Alaska Department of Natural Resources Commissioner Dan Sullivan June 3 informed U.S. lawmakers of Alaska’s strategic mineral endowment and the role the Far North state can play in assisting the nation in overcoming its critical mineral challenges.
Sullivan’s testimony was delivered to the U.S. House Energy and Mineral Resources Subcommittee hearing on H.R. 2011, the “National Strategic and Critical Minerals Policy Act,” sponsored by Rep. Doug Lamborn, R-Colorado; and H.R. 1314, the “Resource Assessment of Rare Earths Act of 2011,” sponsored by Rep. Henry “Hank” Johnson.
“We are eager to share with the U.S. Congress and the Obama Administration that Alaska has the potential to deliver domestic sources of strategic minerals to the nation,” Commissioner Sullivan informed the lawmakers. “More specifically, we want to demonstrate to this committee and the rest of your colleagues in Congress the vital role Alaska can play in enhancing America’s long-term security, expanding American employment, and growing the economy by delivering domestically produced and processed strategic minerals to the U.S. marketplace.”
National mineral storehouseIn his statement to the House subcommittee, Sullivan touted the untapped mineral potential of Alaska.
“In 2010, the value of Alaska’s total mineral ore exports was US$1.3 billion, with exports to China, Japan, Canada, Korea and Spain. Over US$200 million was spent by companies exploring in Alaska,” he said.
Sullivan told the lawmakers that the state’s current production levels are only “the tip of the iceberg” when compared to speculation of the state’s un-mined mineral wealth.
According to Sullivan, Alaska is estimated to be a storehouse with:
• 17 percent of the world’s coal, ranking it as the second-largest coal jurisdiction on earth;
• 6 percent of the world’s copper, ranking it third;
• 2 percent of the world’s lead, ranking it sixth;
• 3 percent of the world’s gold, ranking it seventh;
• 3 percent of the world’s zinc, ranking it eighth
• 2 percent of the world’s silver, ranking it eighth; and,
• More than 150 REE occurrences.
“Alaska is by far the most under-explored U.S. state for mineral deposits and is considered highly prospective with regard to strategic and critical minerals needed for domestic use,” the DNR leader informed the Congress. “Our vast land base is thought to contain at least 70 known areas with documented potential to host REE deposits and over 40 million acres of high mineral potential lands.”
Aligned objectivesThe DNR commissioner said many of the provisions of H.R. 2011 and H.R. 1314 are in line with goals of Alaska Gov.
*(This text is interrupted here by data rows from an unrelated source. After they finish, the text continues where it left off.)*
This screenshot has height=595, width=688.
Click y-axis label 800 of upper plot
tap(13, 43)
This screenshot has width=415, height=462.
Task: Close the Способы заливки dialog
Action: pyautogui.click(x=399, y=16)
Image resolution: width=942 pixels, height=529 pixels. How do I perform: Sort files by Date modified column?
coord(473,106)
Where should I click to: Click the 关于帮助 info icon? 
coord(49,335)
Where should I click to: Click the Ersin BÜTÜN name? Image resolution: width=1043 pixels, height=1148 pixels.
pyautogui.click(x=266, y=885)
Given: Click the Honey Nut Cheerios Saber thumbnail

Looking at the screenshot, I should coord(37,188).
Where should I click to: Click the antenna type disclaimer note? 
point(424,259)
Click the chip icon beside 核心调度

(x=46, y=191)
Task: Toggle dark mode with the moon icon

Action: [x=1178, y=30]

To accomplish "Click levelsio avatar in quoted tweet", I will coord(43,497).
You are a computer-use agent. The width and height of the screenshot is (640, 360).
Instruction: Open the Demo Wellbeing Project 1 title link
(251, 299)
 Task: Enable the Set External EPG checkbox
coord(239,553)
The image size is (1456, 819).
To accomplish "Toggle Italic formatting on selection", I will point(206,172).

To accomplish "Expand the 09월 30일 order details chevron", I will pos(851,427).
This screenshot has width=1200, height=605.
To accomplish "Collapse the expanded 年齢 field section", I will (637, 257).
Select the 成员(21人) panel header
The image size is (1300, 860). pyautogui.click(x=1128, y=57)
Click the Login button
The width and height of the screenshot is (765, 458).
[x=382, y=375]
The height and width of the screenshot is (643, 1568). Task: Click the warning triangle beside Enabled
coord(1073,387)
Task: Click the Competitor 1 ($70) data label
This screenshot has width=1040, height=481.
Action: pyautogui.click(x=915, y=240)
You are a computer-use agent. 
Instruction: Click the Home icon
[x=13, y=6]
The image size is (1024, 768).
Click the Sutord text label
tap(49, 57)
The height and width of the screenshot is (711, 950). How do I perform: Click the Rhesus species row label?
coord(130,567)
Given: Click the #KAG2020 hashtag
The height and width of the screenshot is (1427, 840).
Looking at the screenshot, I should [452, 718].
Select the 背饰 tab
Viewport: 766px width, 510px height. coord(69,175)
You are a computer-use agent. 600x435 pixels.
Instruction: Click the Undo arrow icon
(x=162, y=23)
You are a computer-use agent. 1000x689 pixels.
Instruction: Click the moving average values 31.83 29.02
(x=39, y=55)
Sean Parnell, including an assessment of REEs and other critical minerals on federal lands.
Parnell has appropriated funds for a comprehensive three-year project to determine the potential of REE deposits on state lands.
In a February letter, the Alaska governor urged President Obama to consider directing the U.S. Geological Survey to conduct a similar inventory and geological field work project on federal lands in the Far North state.
Parnell also prompted for better coordination in the federal permitting process, an issue considered by Lamborn’s legislation.
“The federal mine permitting system in the United States ranks as the least efficient or timely of 25 mining countries, with an average time frame of seven to 10 years to deliver a permit,” Parnell said. “This compares to Australia where permits are often issued in one to two years. In order to ensure an effective National Environmental Policy Act process, high ranking managers from federal agencies with decision making authority (particularly from the EPA) need to coordinate early and often with each other, permit applicants and state agencies.”
Sullivan suggested to lawmakers during his June 3 testimony that federal agencies consider adopting a regulatory system similar to the one used in Alaska.
“The State of Alaska has developed a coordinated permitting system that has evolved and worked well over the last 20 years,” the DNR commissioner explained. “Our system ensures that all state agencies are working well together throughout the lengthy and complex permitting processes for all large resource development projects in the state. The federal agencies have no analogous system. We therefore recommend that the federal agencies adopt a coordination model similar to Alaska’s.”
“A strong federal coordinator would not only ensure that the federal agencies are working well together during permitting, but would help establish an experienced permitting team within the federal agencies,” he added.
A particularly egregious example of federal permitting delays is the Kensington Gold Mine in Southeast Alaska, which took almost 20 years to permit. The State of Alaska successfully intervened in litigation to help secure the necessary permits for this mine.
In addition to throwing his support behind the critical mineral and REE bills being considered by the House, Sullivan said the Parnell Administration also endorses S. 1113, the “Critical Minerals Policy Act,” introduced to the Senate by Alaska Senior Senator Lisa Murkowski.